The problem is very similar to grepping words in a bigfile, the issue
is that the list of words is very large so you cannot hardcode them
in your map routine.
The problem I am encountering is that I don't know how to ensure that
all the splits of the P file end up in a map job per each split of the R file.
So, assuming these splits:
R = R1, R2, R3;
P = P1, P2
The 6 map jobs have to contain these splits:
(R1, P1) (R1, P2);
(R2, P1) (R2, P2);
(R3, P1) (R3, P2);
How would you express this problem in mapreduce terms?
Thanks.
I have spent some time working on this and I have come up with a couple of
solutions. The first one is based on hadoop streaming and the second one uses
native java.
For the first solution I use an interesting feature from ruby.

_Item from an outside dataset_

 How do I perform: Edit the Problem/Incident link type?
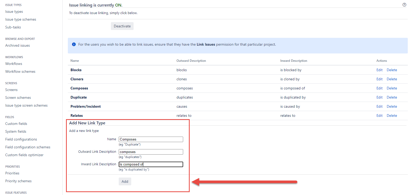(x=379, y=106)
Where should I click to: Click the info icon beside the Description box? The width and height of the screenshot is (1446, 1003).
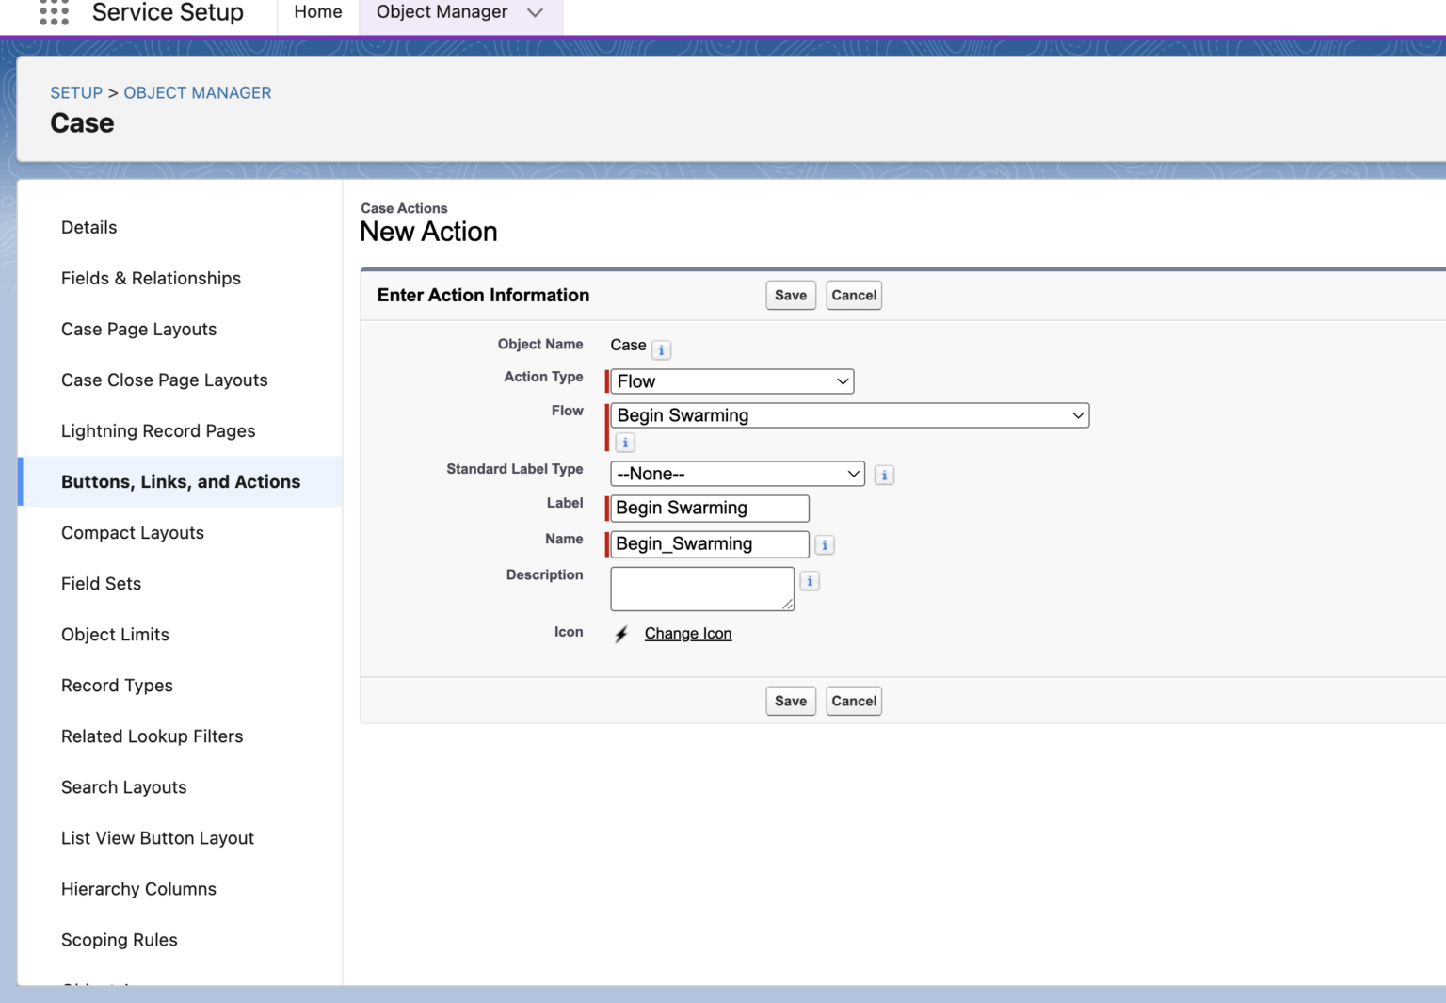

If you add
the keyword __END__ at the end of your code, all the text after that will
be exposed by the interpreter via the global variable DATA. This variable
is a File object. Example:
$ cat /tmp/foo.rb
puts DATA.read
__END__
Hello World!
$ ruby /tmp/foo.rb
Hello World!
We will use the file R as a input (It will be distributed across the HDFS filesytem).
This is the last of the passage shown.